27Changing someone's name is wrong whether done by a small business owner or big corp. Don't approve under any circumstances.
28I think it is a little better served to go after the large corporations doing it, rather than exonerting them and attacking a VERY small business owner.
29Fine, let's go after the big corporations.
30I'm okay with a Respect for Differently Named Workers Movement.
31I feel this way...
If you are THAT "uncomfortable" around people in the workplace that speak another language, then perhaps YOU should work hard towards getting a better self-esteem.
That should work for any of the insecure type people.
People that speak TWO languages are not being rude to you. They're not even talking to you in the first place. They are talking to another human being that speaks their language.
32I guess I don't care about him having them speak English in front of him because when you think about it there are many jobs that require one to be bi-lingual. However this business of changing names is outrageous.
33Steph, this is totally off-topic, are you good with numbers? I've heard that people who have trouble picking up other languages are usually good with numbers. It doesn't always go that way but I have known a few people that could speak several languages but couldn't do algerbra.
34That's odd. I've never heard of that.
35"If you are THAT "uncomfortable" around people in the workplace that speak another language, then perhaps YOU should work hard towards getting a better self-esteem. "
36Substitute "speak another language" for "hit on you" or for that matter "people who make racist comments" see how those tables turn. It is the perception of the receiver rather than the intention of the perpetrator.
so um yeah
37That's funny
because this blog is all about language, not about physically hitting
on someone or saying something racist.
A simple conversation in another language doesn't harm anyone...it only makes the guilty feel more paranoid.

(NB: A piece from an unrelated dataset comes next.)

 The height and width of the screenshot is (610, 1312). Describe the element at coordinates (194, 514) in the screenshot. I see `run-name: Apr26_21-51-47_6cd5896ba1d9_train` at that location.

38A simple "want to go out on a date" doesnt usually hurt anyone either. It only makes the receiver feel paranoid.
39I was trying to show a comparison that telling someone they need to get a thicker shell is hateful in the same way it would be to tell any on with work place problems to get a thicker shell.

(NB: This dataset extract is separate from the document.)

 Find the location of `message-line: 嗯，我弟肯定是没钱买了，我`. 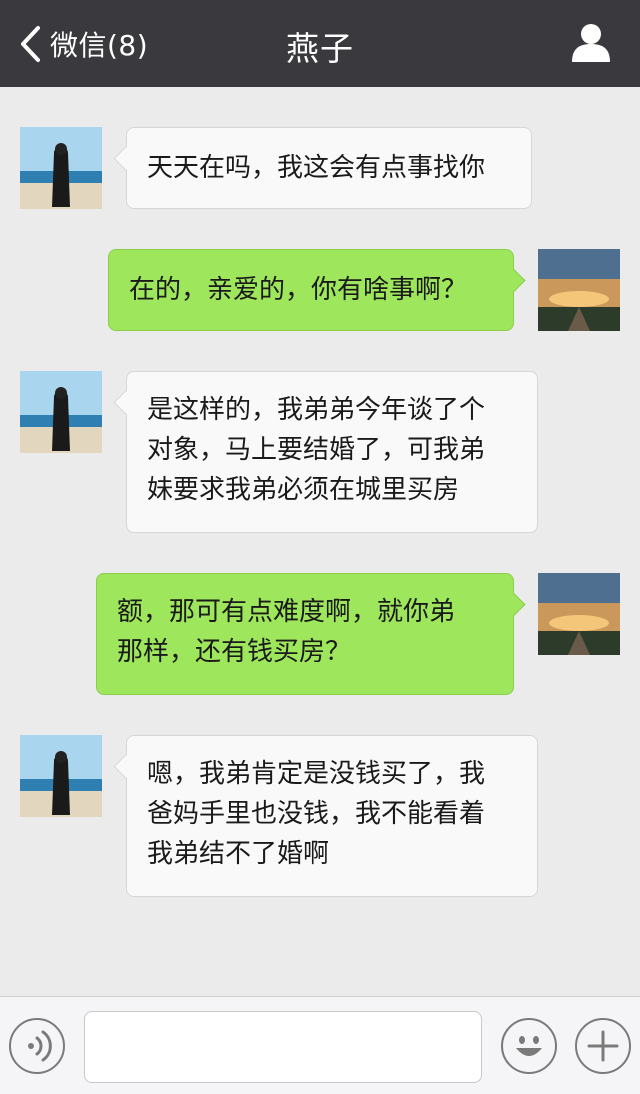

message-line: 嗯，我弟肯定是没钱买了，我 is located at coordinates (316, 774).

In the end this is people who knowingly,/b> let others feel uncomfortable in their pressence, and that is no someone who I would want working for me.
Sorry SKB, I pretty much disprove that rule - I hate numbers. I can pick up French and Italian well enough, but Spanish, German and most other languages bounce right off me.
40OMG, it irritates me to no end when an obviously Indian person, in India answers my call and tells me their name is Tom, Dick, or Harry.
I wish I could get the idiot boss on the phone and just ask him how stupid does he think I am, that just because the man who speaking to me tells me he has an "American" name (w/e the hell that is) I'm gonna forget their crappy thingamagig broke and I have to spend hours on hold trying to fix it?! Or that I will assume they are not outsourcing jobs and paying people pennies when they over charge me for the stupid thingamagig?!
Hanin, I think the reason people overlook that situation more is that it is not happening to Americans or people living in our neighborhoods/towns - kinda out of sight, out of mind.
....all that said, this guy is a piece of work.
41I was on public transport in Canada one day and there was a heavier older woman sitting on the seat and a young guy was standing. All of a sudden he starts complaining about the older woman and how fat she is that she's taking up the whole seat (in Hungarian, which I know). I was so appalled! And I thought, Thank God this woman doesn't understand... Then suddenly the woman looks at him and says, in Hungarian, "Well if you stop b*tching I can try to move over!"
He was STUNNED. I hope he learned his lesson. You never know who knows the language you are speaking.
42On topic I think changing the names is silly. I don't think requiring them to have a good enough command of the English language to provide good customer service is bad though.
43I can agree with zeze
"OMG, it irritates me to no end when an obviously Indian person, in India answers my call and tells me their name is Tom, Dick, or Harry."